Governments need to plan now for the day automation makes many workplace skills obsolete.
WALLY KANKOWSKI OWNS a pool repair business in Florida and likes 12 creams in his McDonald’s coffee each morning. What he doesn’t like is the way the company is pushing him to place his order via a touchscreen kiosk instead of talking with counter staff, some of whom he has known for years. “The thing is knocking someone out of a job,” he says.
Wally is one of several humans who discuss the present and future of workplace automation in the seventh installment of the Sleepwalkers podcast, which offers an atlas of the artificial intelligence revolution. The episode explores how work and society will change as AI begins to take over more tasks that people currently do, whether in apple orchards or psychiatry offices.
Some of the portents are scary. Kai-Fu Lee, an AI investor and formerly Google’s top executive in China, warns that AI advances will be much more disruptive to workers than other recent technologies. He predicts that 40 percent of the world’s jobs will be lost to automation in the next 15 years.
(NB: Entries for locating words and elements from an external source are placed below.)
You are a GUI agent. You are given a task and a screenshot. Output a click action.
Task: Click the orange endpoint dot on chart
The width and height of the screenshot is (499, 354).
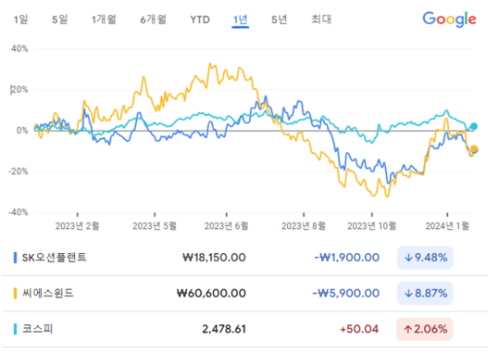474,149
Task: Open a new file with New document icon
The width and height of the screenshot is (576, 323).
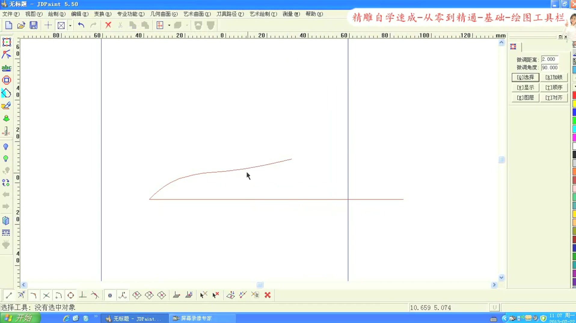Action: [8, 25]
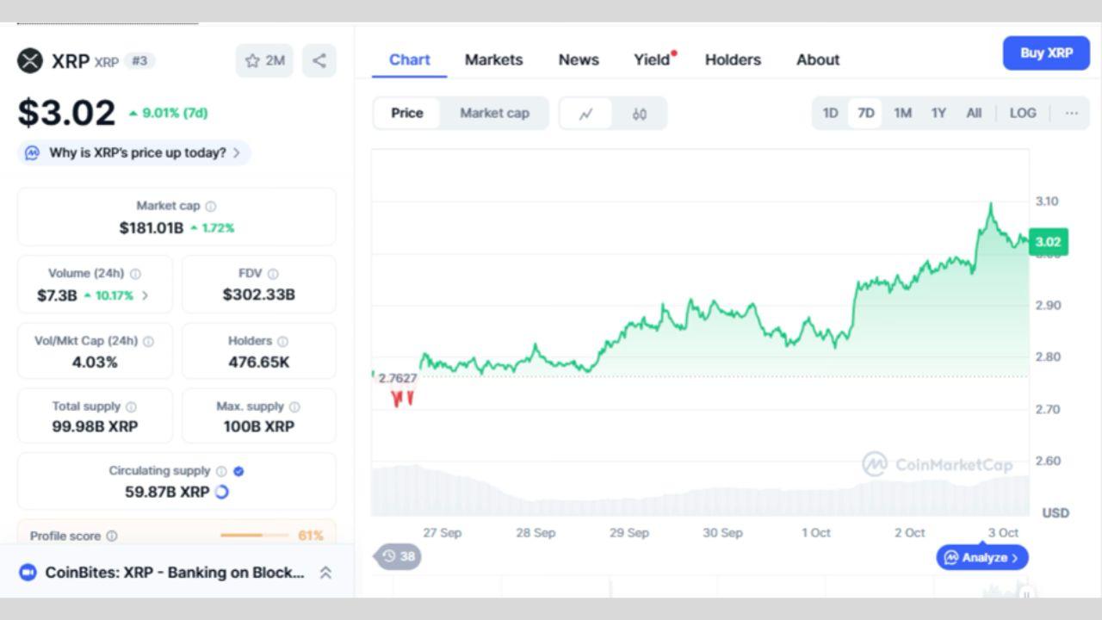Image resolution: width=1102 pixels, height=620 pixels.
Task: Toggle chart to Market cap view
Action: 494,113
“AI will make phenomenal companies and tycoons faster, and it will also displace jobs faster, than computers and the internet,” Lee says. He advises governments to start thinking now about how to support the large numbers of people who will be unable to work because automation has made their skills obsolete. “It’s going to be a serious matter for social stability,” he adds.
The episode also looks at how automation could be designed to assist humans, not replace them—and to narrow divisions in society, not widen them.
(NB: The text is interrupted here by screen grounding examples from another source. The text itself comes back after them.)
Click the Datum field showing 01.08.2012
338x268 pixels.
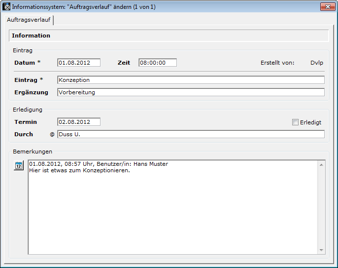(79, 63)
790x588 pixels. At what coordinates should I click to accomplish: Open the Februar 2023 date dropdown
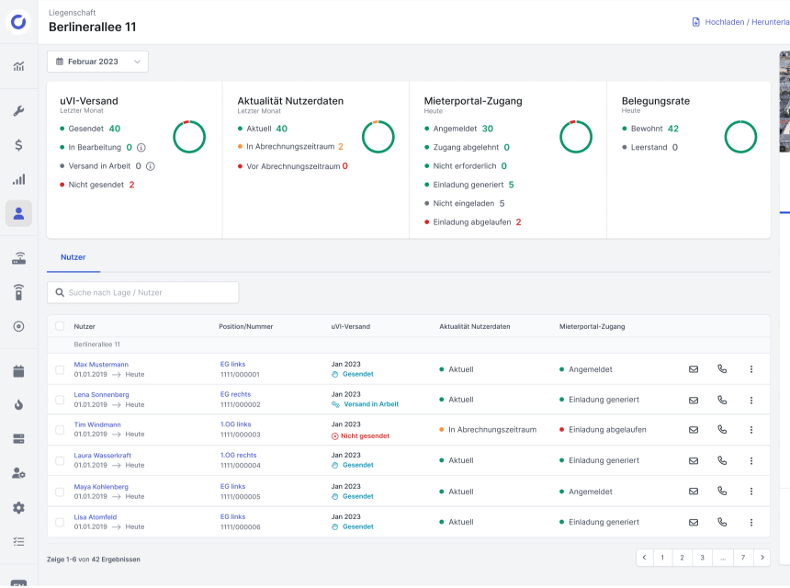pyautogui.click(x=97, y=62)
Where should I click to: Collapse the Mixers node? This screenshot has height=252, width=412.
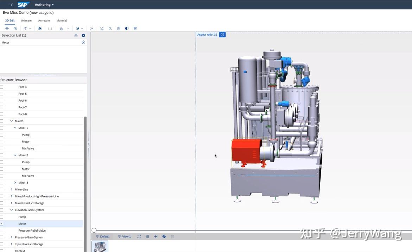(x=11, y=121)
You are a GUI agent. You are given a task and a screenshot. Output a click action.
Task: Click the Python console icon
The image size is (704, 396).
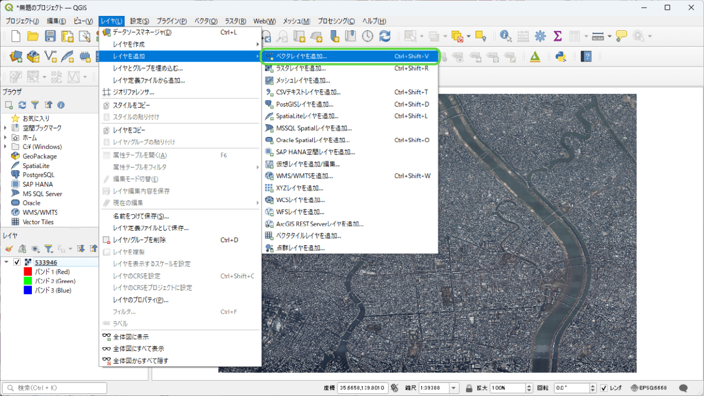click(x=561, y=57)
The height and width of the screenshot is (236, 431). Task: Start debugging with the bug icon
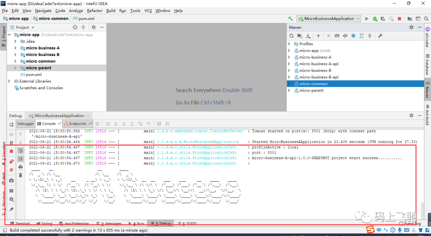375,19
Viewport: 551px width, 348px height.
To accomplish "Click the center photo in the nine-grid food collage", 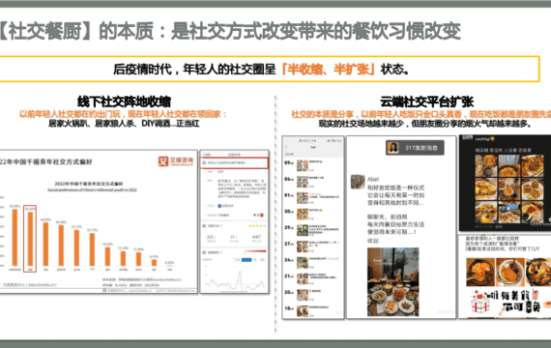I will [x=508, y=189].
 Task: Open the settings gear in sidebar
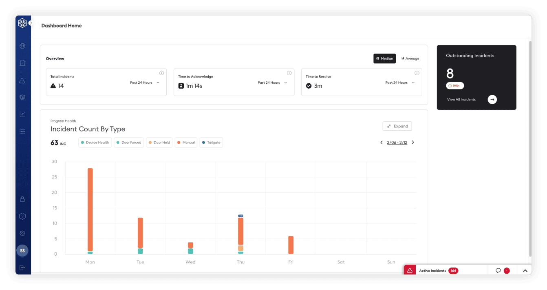[x=22, y=233]
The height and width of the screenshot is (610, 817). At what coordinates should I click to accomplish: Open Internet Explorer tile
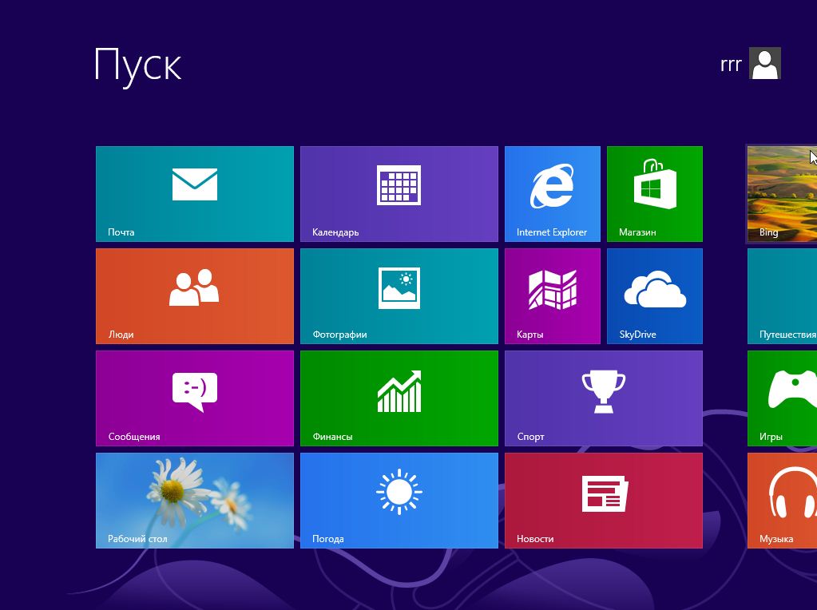(x=553, y=194)
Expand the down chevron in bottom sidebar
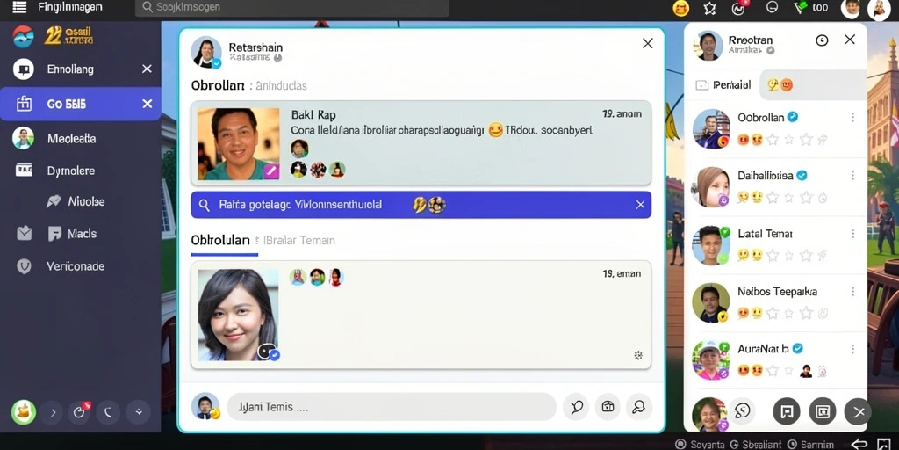The width and height of the screenshot is (899, 450). [139, 412]
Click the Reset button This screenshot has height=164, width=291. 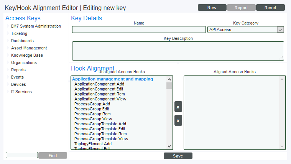coord(270,8)
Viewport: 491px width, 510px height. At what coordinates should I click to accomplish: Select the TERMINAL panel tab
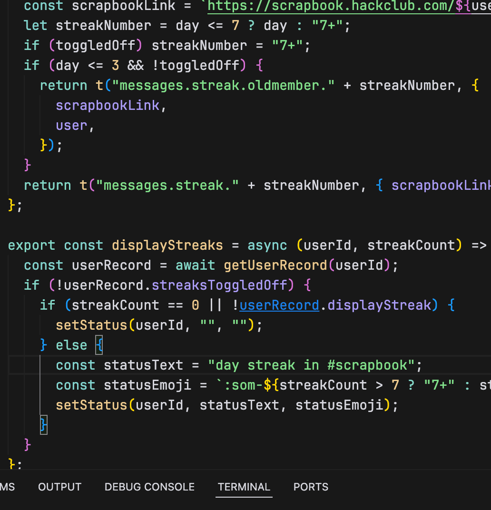coord(244,487)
Toyota is working on autonomous driving technology designed to make driving safer and more fun, not replace the need for a driver altogether.
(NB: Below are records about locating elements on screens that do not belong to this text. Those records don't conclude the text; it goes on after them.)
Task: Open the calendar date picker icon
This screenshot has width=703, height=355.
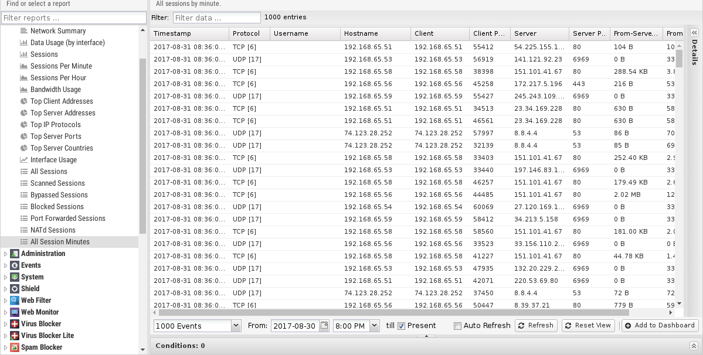Action: point(324,326)
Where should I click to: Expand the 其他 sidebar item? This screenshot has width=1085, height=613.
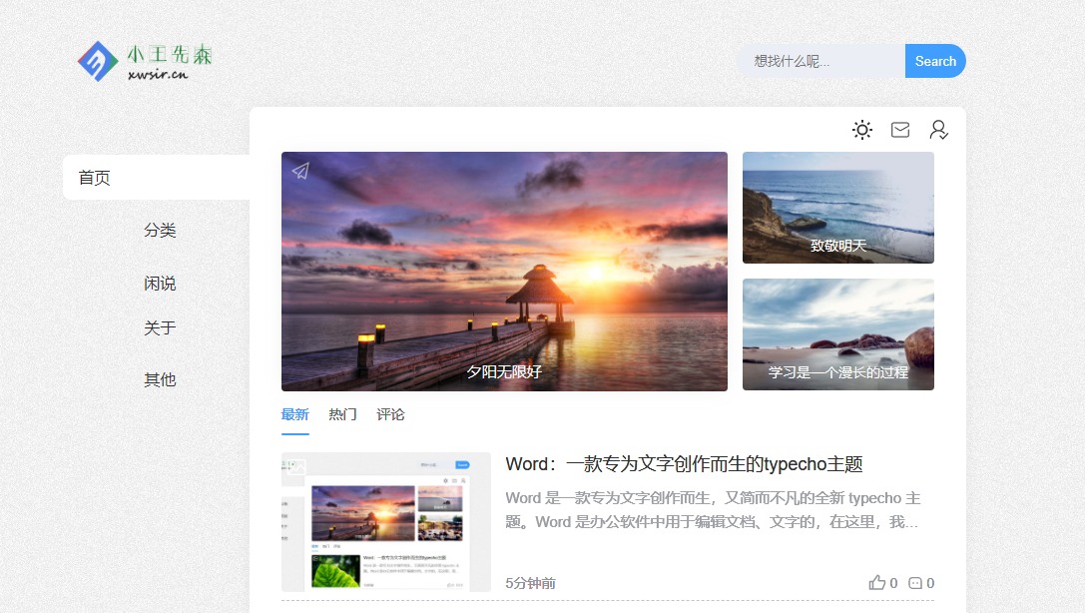[160, 379]
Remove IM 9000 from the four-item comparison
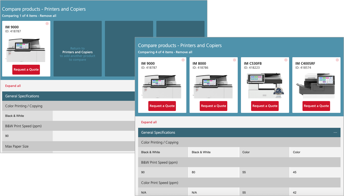This screenshot has width=344, height=196. tap(183, 60)
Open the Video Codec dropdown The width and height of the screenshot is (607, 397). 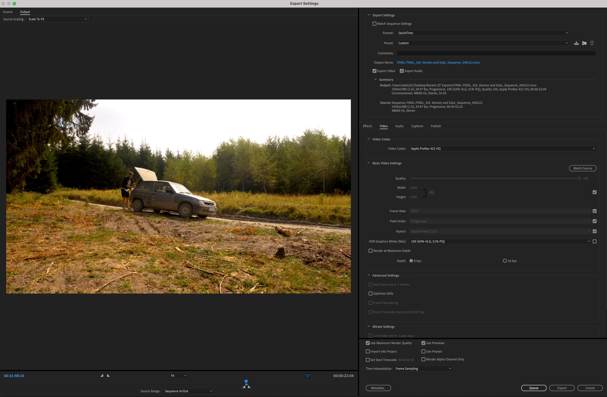(x=502, y=149)
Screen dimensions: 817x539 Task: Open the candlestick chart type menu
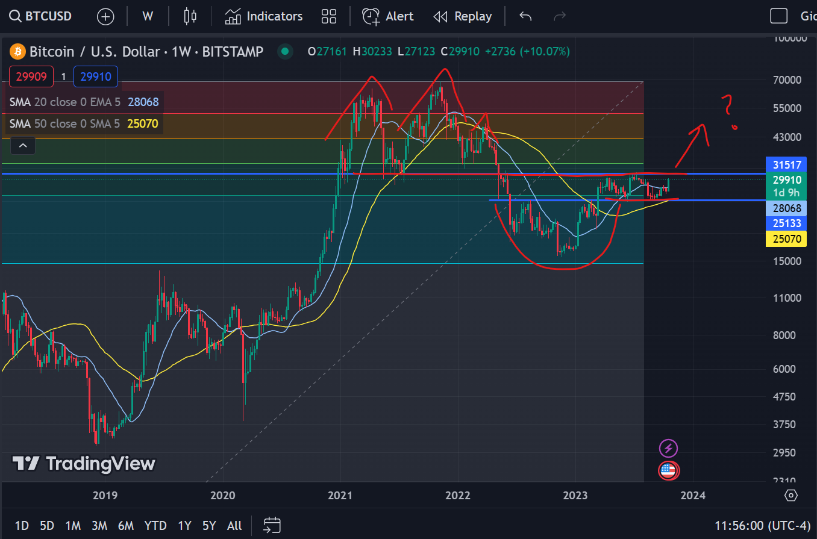pos(190,16)
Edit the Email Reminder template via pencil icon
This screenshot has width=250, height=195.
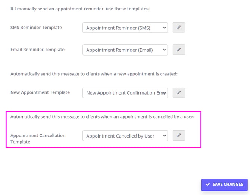pyautogui.click(x=179, y=50)
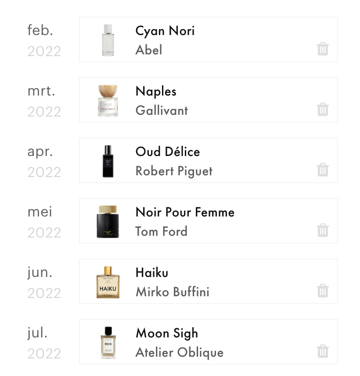This screenshot has width=360, height=376.
Task: Open the Oud Délice title link
Action: tap(168, 152)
George Kantor from Carnegie Mellon University describes his hope that plant-breeding robots will help develop better crop varieties, easing the impacts of climate change and heading off humanitarian crises. “Better seeds means better crops, and that could ultimately lead to a more well-nourished world,” he says.
Kantor and Lee both argue that thinking about the positive outcomes of automation is necessary to fending off the bad ones. “Whether we point at a future that is utopia or dystopia, if everybody believes in it, then it becomes a self-fulfilling prophecy,” Lee says. “I’d like to be part of that force which points toward a utopian direction, even though I fully recognize the possibility and risks of the negative ending.”